Activities:
**A.** According to the news roundup, how many beds will the new Martin Luther King Jr. Community Hospital have?
**B.** Write a continuation of the news roundup that picks up after its last sentence.

Exercise text:
-----

Here's a look at African American people and issues making headlines throughout the country.
Major progress toward the creation of the new Martin Luther King Jr. Community Hospital occurred recently when the MLK hospital board named Dr. Elaine Batchlor as the institution's new chief executive officer. Now as the hospital, still under construction, is built, Batchlor will begin to assemble its staff--physicians, personnel and also oversee the equipping of the new facility. Scheduled for completion in 2014, the hospital will have 130 beds, including a 21-bed emergency department and a critical-care unit. It also will provide a range of healthcare and social services. Batchlor, a doctor of internal medicine and rheumatology, previously served as chief medical officer for L.A. Care, the largest public health plan in the United States.
District of Columbia
A new class is opening up its doors to teach Hip Hop as an after-school activity. A Plus Kids, a nonprofit agency, has added the curriculum to a variety of other courses that include radio broadcasting, music, dance, acting, fashion and photography. The multi-faceted music and arts school, which also has a Spanish division, is designed to cultivate young talent for a future in the entertainment industry. The class, taught by renown Hip Hop historian and Rap artist Sean XLG, teaches kids, teens and young adults how to rap. The class begins with an overview of Hip Hop history to educate students on how the art form was created. "In learning the origins, students will develop an appreciation and respect for the craft and the pioneers who developed Hip Hop culture," stated Sean XLG. The class will focus on the disciplines of songwriting, vocal performance and recording.
The Georgia and North Carolina State Conferences of the NAACP, in conjunction with the NAACP recently held a press conference and rally to demand justice for John McNeil, an African American man who was sentenced to life in prison for defending his family and himself at his home. NAACP National President Benjamin Todd Jealous, along with NAACP State Conference presidents Edward Dubose (Ga.) and William Barber (N.C.) recently visited with McNeil in prison. In 2006, McNeil returned to his home to protect his son from Brian Epp, an armed trespasser on his property. After calling the police and firing a warning shot into the ground as Epp approached him near the backdoor of his home, McNeil shot and killed Epp, who was White. Despite the investigating officers' conclusion that McNeil did not commit a crime, 274 days later the Cobb County district attorney charged McNeil with murder regardless of the "Castle Doctrine" that gives property owners the right to protect themselves with a weapon, without a duty to retreat, if they feel threatened on their own property. McNeil was convicted and sentenced to life in prison.

-----

Extracted records:
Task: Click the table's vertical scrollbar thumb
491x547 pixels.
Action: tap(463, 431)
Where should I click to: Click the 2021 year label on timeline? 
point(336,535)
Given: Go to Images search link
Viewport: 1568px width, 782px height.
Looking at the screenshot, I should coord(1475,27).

-----

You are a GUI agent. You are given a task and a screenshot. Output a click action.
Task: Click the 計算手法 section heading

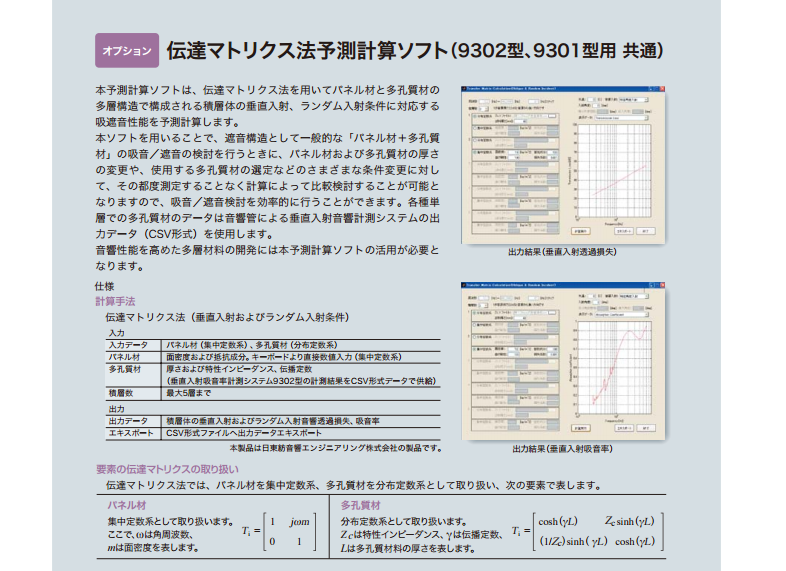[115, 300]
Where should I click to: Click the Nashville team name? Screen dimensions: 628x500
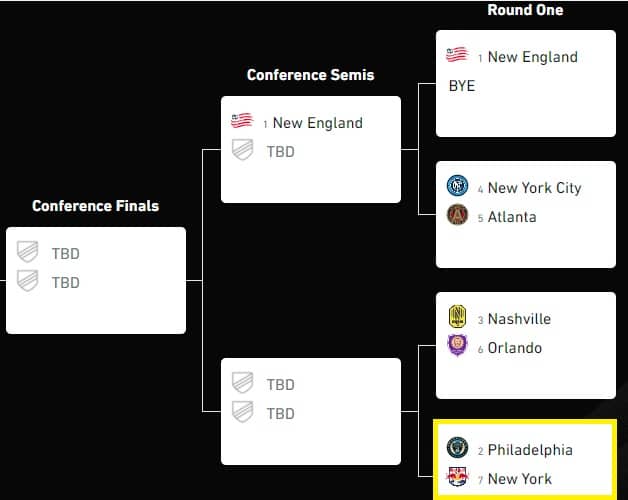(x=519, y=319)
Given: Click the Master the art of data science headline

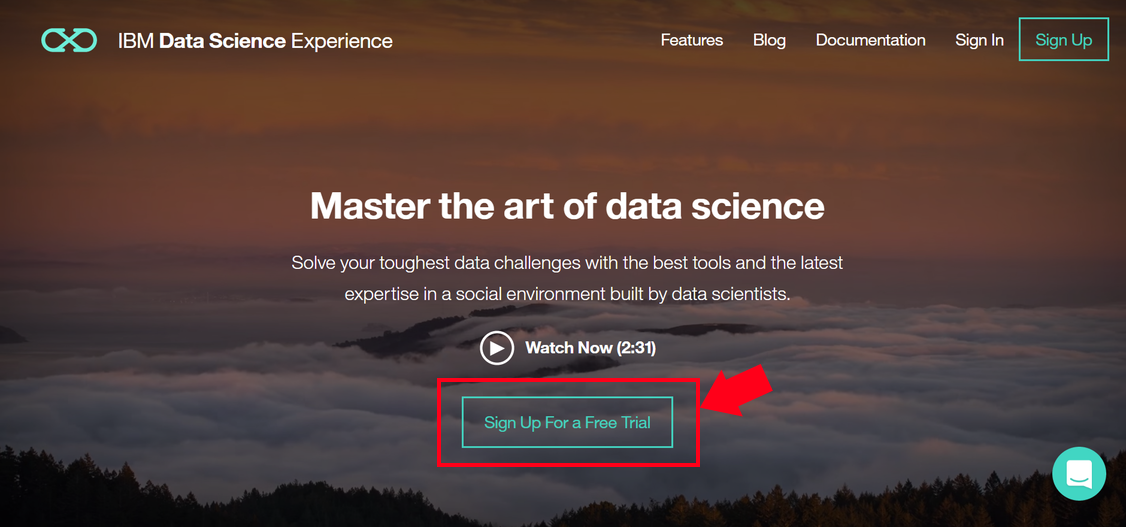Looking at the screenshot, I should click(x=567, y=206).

-----

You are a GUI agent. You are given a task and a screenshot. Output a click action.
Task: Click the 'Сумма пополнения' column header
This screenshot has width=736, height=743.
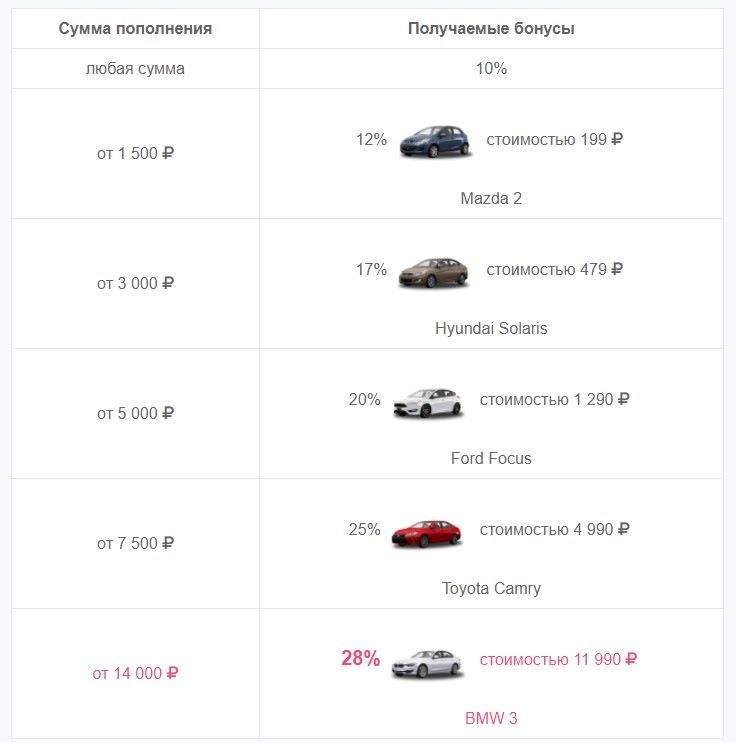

-----

Answers to this exercise:
**A.** 130 beds

**B.**
Fifth Third Bank Chicago and the DuSable Museum of African American History will host an exclusive free showing of a one-hour documentary entitled "Whatever Happened to Idlewild?" on Sunday, Sept. 23, at the DuSable Museum in Chicago. From the 1930s through the 1960s, Idlewild was considered to be the Black mecca for African Americans. In this time of strict racial segregation, people wanted the opportunity for recreational pursuits in a setting far removed from racism and discrimination in the cities. Idlewild was one of only a few resorts in the country where African Americans were allowed to vacation and purchase property before this discrimination became illegal in 1964. This story is told by the people who actually lived it and experienced the delight of seeing up-close-and-personal some of the greatest African American entertainers of the time, including Count Basie, Duke Ellington, Sarah Vaughan, Cab Calloway, Louis Armstrong, Dinah Washington, B.B. King, Aretha Franklin, and others.